C86 is a cassette compilation released by the British music magazine NME in 1986, featuring new bands licensed from British independent record labels of the time. As a term, C86 quickly evolved into shorthand for a guitar-based music genre characterized by jangling guitars and melodic power pop song structures, although other musical styles were represented on the tape. In its time, it became a pejorative term for its associations with so-called "shambling" (a John Peel-coined description celebrating the self-conscious primitive approach of some of the music) and underachievement. The C86 scene is now recognised as a pivotal moment for independent music in the UK, as was acknowledged in the subtitle of the compilation's 2006 CD issue: CD86: 48 Tracks from the Birth of Indie Pop. In 2014, the original compilation was reissued in a 3CD expanded edition from Cherry Red Records; the 2014 box-set came with an 11,500-word book of sleevenotes by one of the tape's original curators, former NME journalist Neil Taylor.

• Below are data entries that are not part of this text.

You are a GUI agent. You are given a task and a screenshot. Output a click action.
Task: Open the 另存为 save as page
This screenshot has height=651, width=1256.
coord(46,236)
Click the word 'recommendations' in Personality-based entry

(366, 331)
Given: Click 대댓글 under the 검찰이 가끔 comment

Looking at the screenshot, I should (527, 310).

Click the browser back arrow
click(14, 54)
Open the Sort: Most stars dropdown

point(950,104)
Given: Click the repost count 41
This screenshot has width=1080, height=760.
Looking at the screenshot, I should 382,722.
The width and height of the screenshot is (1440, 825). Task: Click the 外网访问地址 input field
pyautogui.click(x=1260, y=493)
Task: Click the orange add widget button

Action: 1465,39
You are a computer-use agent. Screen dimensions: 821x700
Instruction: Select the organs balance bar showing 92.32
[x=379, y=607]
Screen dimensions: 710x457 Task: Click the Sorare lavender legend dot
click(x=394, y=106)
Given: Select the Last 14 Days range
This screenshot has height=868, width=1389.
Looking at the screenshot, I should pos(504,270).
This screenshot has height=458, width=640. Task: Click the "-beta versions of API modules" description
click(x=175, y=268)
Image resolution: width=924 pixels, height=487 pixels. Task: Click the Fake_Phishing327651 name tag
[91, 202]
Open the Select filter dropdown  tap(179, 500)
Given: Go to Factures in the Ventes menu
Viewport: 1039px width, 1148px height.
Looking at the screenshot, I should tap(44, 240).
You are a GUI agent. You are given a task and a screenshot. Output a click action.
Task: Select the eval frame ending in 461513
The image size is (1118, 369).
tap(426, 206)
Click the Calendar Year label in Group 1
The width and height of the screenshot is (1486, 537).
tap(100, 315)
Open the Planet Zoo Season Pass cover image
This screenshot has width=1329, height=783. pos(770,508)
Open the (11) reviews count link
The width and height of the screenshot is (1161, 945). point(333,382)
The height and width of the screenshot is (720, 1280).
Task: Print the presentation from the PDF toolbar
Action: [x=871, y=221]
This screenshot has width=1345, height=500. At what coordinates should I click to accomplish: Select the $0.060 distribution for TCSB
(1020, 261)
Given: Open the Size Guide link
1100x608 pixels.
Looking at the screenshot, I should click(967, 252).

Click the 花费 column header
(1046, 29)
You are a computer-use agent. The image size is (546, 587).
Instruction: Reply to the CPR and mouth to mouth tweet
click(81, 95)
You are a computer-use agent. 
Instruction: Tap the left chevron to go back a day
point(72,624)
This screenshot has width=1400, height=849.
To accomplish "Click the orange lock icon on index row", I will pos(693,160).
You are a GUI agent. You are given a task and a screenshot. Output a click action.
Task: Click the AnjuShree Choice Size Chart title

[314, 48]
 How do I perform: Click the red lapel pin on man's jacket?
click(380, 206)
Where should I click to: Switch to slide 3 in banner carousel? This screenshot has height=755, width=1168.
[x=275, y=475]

The C86 name was a play on the labelling and length of blank compact cassette, commonly C60, C90 and C120, combined with 1986.

==The C86 cassette==
The tape was a belated follow-up to C81, a more eclectic collection of new bands, released by the NME in 1981 in conjunction with Rough Trade. C86 was similarly designed to reflect the new music scene of the time. It was compiled by NME writers Roy Carr, Neil Taylor and Adrian Thrills, who licensed tracks from labels including Creation, Subway, Probe Plus, Dan Treacy's Dreamworld Records, Jeff Barrett's Head Records, Pink, and Ron Johnson. Readers had to pay for the tape via mail order, although an LP was subsequently released on Rough Trade on 24 November 1986. The UK music press was in this period highly competitive, with four weekly papers documenting new bands and trends. There was a tendency to create and "discover" new musical subgenres artificially in order to heighten reader interest. NME journalists of the period subsequently agreed that C86 was an example of this, but also a byproduct of NMEs "hip hop wars" – a schism in the paper (and among readers) between enthusiasts of contemporary progressive black music (for example, by Public Enemy and Mantronix), and fans of guitar-based music, as represented on C86.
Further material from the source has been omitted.